→ TASK BRIEF
Report how many lines in the entries below contain the string "gear", treating uppercase and lowercase as different, and give only the number.

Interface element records

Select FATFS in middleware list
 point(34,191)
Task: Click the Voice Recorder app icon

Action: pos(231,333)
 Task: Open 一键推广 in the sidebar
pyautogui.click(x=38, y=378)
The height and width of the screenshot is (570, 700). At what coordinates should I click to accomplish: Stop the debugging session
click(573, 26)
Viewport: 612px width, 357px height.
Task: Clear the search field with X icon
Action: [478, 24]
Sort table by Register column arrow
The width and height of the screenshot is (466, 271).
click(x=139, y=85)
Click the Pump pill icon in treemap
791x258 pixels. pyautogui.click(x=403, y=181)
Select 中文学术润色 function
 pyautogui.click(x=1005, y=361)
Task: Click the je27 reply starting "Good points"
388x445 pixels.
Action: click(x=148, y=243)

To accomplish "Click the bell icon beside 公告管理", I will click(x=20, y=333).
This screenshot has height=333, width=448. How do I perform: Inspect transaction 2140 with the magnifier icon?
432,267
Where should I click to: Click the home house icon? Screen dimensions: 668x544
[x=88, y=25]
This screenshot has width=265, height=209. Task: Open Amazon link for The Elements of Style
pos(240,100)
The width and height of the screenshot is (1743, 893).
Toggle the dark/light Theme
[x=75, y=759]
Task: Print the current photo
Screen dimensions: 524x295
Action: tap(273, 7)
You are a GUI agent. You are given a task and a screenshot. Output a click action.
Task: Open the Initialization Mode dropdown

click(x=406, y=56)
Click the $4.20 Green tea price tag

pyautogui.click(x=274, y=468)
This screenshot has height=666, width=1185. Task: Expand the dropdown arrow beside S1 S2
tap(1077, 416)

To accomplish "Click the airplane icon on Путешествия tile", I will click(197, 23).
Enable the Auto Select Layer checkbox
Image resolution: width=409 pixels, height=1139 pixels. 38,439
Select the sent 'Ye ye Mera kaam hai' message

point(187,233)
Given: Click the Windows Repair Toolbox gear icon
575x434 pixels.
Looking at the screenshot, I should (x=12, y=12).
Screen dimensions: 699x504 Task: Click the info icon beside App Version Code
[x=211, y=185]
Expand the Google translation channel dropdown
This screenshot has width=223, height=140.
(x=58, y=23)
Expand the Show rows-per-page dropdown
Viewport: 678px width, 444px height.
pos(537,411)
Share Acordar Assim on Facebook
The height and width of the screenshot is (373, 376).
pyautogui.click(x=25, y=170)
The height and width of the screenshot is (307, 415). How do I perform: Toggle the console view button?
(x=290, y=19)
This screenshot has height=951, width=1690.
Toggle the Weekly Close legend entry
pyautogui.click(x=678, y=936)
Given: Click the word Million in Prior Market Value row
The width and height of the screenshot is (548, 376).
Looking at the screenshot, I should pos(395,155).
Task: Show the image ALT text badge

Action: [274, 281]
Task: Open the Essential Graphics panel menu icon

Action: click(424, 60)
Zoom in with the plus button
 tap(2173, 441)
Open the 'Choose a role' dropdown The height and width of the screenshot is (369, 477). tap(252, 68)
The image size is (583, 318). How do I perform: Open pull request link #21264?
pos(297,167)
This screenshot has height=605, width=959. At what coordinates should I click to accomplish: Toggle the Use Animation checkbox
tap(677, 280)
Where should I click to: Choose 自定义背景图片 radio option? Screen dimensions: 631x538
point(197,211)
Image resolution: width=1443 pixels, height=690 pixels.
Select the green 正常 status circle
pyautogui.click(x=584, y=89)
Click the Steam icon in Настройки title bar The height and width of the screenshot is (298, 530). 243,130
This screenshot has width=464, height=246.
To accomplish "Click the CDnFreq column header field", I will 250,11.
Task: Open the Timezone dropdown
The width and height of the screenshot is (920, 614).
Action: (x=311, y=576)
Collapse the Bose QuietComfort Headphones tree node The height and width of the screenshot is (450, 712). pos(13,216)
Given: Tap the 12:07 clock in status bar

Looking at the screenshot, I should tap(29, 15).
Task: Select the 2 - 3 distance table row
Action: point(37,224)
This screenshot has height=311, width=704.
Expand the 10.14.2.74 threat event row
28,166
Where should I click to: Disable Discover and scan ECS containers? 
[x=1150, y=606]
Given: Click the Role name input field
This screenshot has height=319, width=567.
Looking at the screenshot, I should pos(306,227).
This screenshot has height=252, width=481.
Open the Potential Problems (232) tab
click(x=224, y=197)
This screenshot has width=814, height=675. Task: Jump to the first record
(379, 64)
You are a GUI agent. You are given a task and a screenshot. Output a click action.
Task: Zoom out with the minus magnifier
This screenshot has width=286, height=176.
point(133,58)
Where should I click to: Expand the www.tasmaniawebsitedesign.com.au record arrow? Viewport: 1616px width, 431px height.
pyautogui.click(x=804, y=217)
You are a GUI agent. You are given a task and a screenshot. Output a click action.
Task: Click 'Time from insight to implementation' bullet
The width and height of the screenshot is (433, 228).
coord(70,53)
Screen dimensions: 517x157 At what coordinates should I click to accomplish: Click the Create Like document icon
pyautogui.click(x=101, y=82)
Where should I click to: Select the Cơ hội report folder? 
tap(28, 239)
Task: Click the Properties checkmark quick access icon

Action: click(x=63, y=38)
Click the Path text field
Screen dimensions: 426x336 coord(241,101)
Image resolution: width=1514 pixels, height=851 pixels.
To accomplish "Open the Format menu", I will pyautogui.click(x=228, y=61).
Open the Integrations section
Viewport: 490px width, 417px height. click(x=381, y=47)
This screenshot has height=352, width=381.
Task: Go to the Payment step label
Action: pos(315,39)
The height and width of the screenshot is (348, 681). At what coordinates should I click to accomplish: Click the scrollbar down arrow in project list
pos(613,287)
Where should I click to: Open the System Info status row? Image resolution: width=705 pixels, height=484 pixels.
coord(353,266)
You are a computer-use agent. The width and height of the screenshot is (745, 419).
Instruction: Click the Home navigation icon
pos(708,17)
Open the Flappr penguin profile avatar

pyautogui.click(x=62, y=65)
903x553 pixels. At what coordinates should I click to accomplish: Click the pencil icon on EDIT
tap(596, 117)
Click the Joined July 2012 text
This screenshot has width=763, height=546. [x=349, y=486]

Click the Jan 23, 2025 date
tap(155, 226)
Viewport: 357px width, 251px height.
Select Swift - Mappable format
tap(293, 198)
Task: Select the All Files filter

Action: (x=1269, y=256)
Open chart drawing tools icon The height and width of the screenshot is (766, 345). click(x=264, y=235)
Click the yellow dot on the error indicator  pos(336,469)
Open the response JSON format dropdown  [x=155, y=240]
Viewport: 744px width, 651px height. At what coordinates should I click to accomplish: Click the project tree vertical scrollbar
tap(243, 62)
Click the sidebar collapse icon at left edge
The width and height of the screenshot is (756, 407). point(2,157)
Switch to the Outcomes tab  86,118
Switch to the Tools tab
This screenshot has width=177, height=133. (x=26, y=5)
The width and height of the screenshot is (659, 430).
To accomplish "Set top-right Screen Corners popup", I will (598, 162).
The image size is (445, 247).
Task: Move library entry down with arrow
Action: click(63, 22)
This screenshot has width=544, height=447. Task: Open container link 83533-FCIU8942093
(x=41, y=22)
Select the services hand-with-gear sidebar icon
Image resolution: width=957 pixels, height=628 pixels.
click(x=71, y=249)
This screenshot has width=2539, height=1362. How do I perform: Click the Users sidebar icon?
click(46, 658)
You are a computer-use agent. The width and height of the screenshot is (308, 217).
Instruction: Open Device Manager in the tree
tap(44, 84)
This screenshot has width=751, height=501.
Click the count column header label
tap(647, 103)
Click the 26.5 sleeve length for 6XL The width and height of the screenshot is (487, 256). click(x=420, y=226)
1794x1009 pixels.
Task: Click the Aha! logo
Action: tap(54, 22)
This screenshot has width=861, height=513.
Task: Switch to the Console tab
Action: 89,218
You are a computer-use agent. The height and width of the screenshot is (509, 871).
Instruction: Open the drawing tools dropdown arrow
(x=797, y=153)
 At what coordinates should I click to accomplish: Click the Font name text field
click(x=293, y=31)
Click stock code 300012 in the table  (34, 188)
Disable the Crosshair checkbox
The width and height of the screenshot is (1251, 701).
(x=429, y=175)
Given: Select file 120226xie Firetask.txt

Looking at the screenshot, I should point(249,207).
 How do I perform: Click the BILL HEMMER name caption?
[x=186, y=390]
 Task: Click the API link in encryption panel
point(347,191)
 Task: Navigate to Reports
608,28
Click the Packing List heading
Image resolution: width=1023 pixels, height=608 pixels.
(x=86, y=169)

→ IN RESPONSE
2